The woman cleared her throat to redirect our attention, and then placed a finger over the mound of cloth.
“This is the finest silk I have, mister. Not even some nobles can afford… How does the vermin have three million gold to spare?”
“She is a walking inflationary superweapon developed by the central bank. Thrives on destroying the wealth of the middle class.”
“I eat the poor for breakfast,” she added, knowing I would reward her loyalty with a threat.
“And she enjoys only seven breakfasts a day, eight if you count the first brunch.”
“I take you are part of some noble house, then?” she asked, raising an elegant eyebrow.

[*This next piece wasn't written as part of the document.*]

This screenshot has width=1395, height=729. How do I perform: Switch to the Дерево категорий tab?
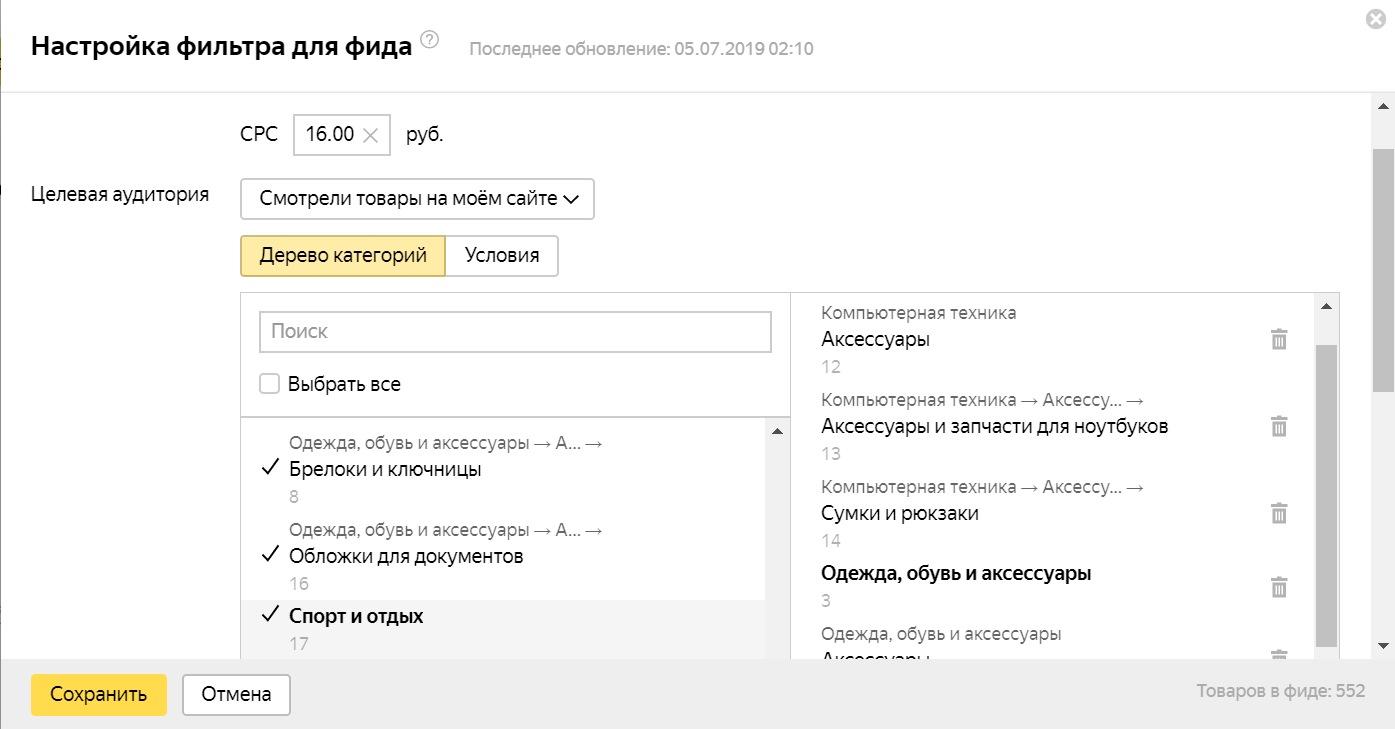tap(343, 256)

“No. We are just a weirdo and his Golden Retriever.”
“Then what is your problem with poor people?”
I looked at Mariana and Mariana looked at me.
“The rich may be cockroaches, snakes and child predators, but the poor are worse because they cannot afford the suits and have no reason to pretend they aren’t cockroaches, snakes and child predators. Middle class is a mixed bag of different but uncreative kinds of scum. Jani Liimatainen is okay, though.”
“Ah, hatred for humanity as a whole. I know your kind. Wouldn’t black fit your dog better?”
“No. Give me green.”
Mariana sang the classics of whistling kettles and rusted hinges.
“I want blue!”
“You are getting blue, it just comes with free yellow.”
Mariana kept on complaining as the woman packaged the cloth lumps into paper bags and handed them to me.
Then, a mass scream broke off among the populace.
“A demon comes!” said one of the girls that were running away.
“We angered the gods with abortion, the end is nigh!” preached another escaping fellow.
Turning, I beheld him: he was covered in a crimson, bloody, pulsing mass of fetuses and embryos. His macabre suit only revealed his deep, almond eyes. He carried a whip made out of umbilical cords, and left a trail of blood behind his step.
“Come and play, dog of the emperor!” he called with certain anxiety and anger.
I added the cloth to my inventory and grabbed Mariana by the tail.
“Come out, herald of the end, face Kinslayer!”
Mariana did not comment about the name: she was too busy being grumpy about the color green.
As for me. I was pondering if we would need to face the madman. He had probably been sent by Phaela, so running away would just mean postponing the encounter. I buckled up and prepared to fight. Mariana kept on complaining about the line purity of the color blue.